> [Given data]

■ ■ ■ ■ ■ ■ ■

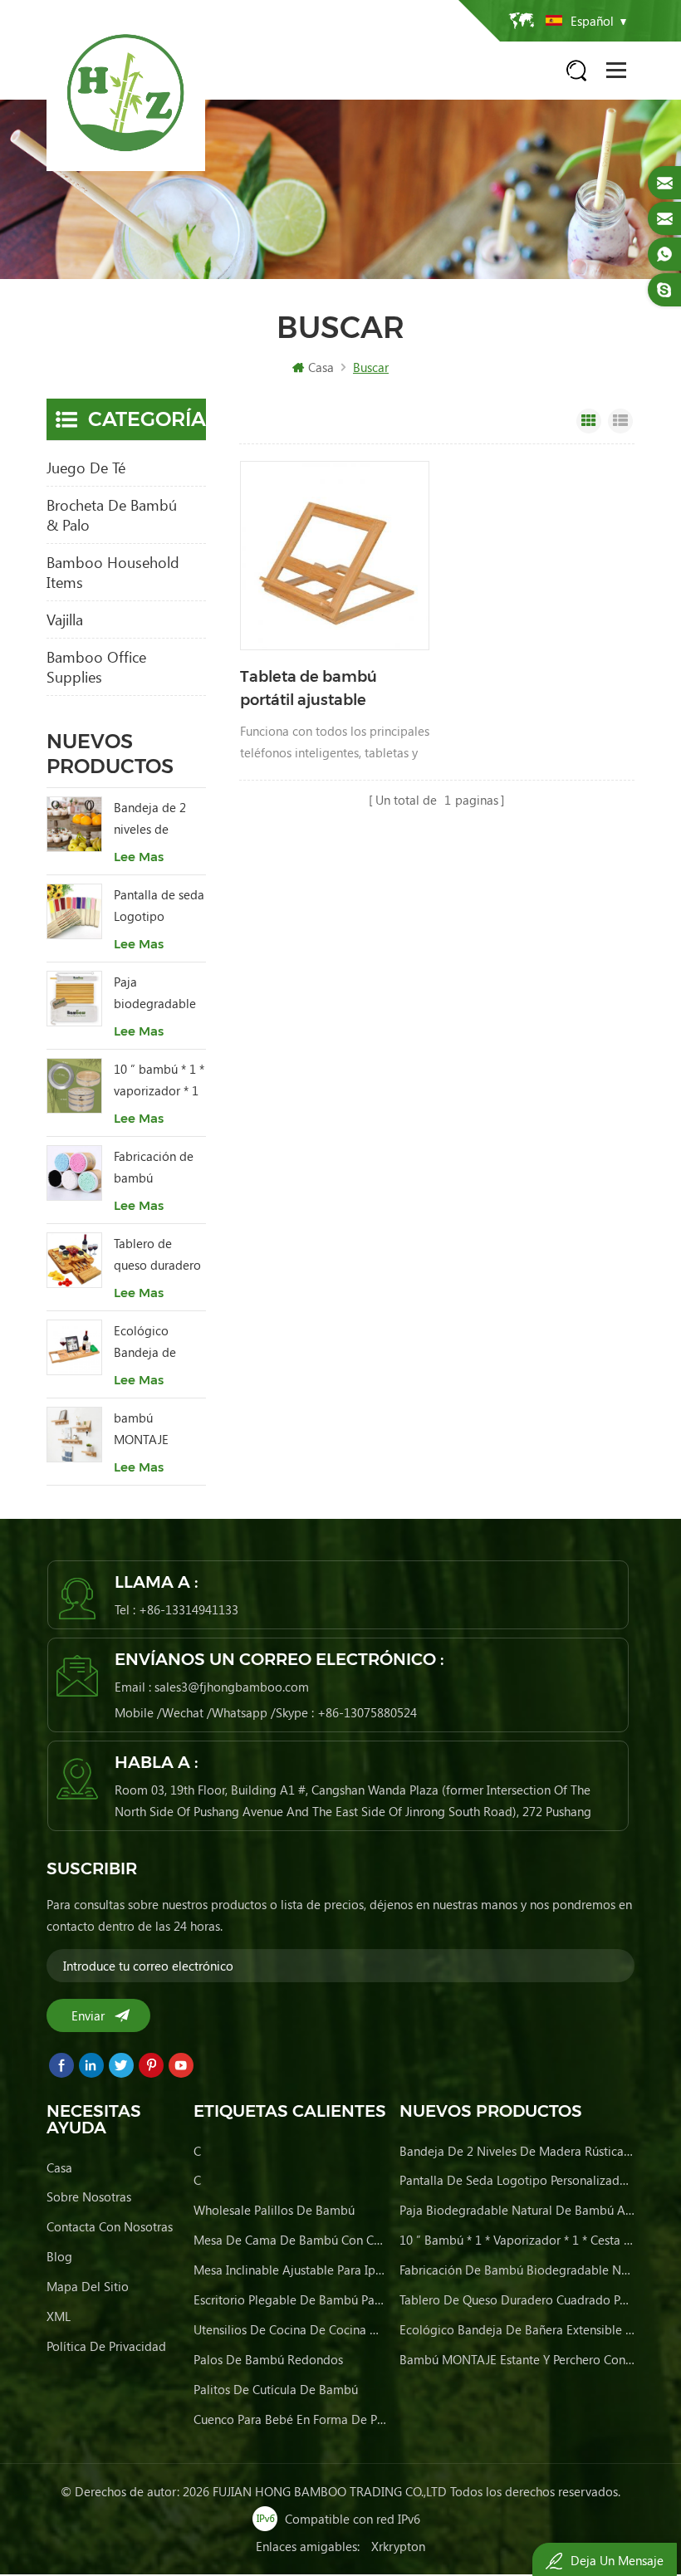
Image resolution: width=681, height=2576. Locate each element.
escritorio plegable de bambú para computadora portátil (291, 2299)
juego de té (86, 467)
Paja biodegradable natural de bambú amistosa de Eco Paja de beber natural (159, 993)
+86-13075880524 (367, 1712)
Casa (321, 367)
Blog (59, 2256)
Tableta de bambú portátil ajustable (308, 688)
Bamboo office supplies (96, 667)
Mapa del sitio (88, 2286)
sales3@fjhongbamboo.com (231, 1686)
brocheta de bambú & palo (112, 515)
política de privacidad (106, 2346)
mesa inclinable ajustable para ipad (291, 2269)
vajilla (65, 619)
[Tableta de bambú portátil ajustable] (334, 555)
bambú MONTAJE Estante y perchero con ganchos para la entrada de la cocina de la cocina (157, 1429)
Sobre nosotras (89, 2196)
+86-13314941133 (188, 1609)
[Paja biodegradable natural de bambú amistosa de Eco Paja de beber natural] (74, 999)
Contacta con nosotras (110, 2226)
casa (59, 2167)
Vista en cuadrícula (588, 421)
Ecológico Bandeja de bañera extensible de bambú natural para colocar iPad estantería (154, 1342)
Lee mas (139, 856)
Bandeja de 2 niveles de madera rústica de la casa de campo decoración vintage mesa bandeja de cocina (154, 819)
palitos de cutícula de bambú (276, 2389)
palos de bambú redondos (268, 2359)
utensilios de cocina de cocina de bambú (291, 2329)
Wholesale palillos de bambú (274, 2209)
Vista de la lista (620, 421)
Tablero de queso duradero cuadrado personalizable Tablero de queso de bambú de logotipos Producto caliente (157, 1255)
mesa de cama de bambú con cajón (291, 2239)
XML (59, 2316)
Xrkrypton (398, 2546)
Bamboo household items (113, 572)
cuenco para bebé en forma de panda (291, 2419)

■ ■ ■ ■ ■ ■ ■

> [Task]
Looking at each line of the records, count the ones where the word "Tableta" appears, and report only the count.

> [Response to the exercise]
2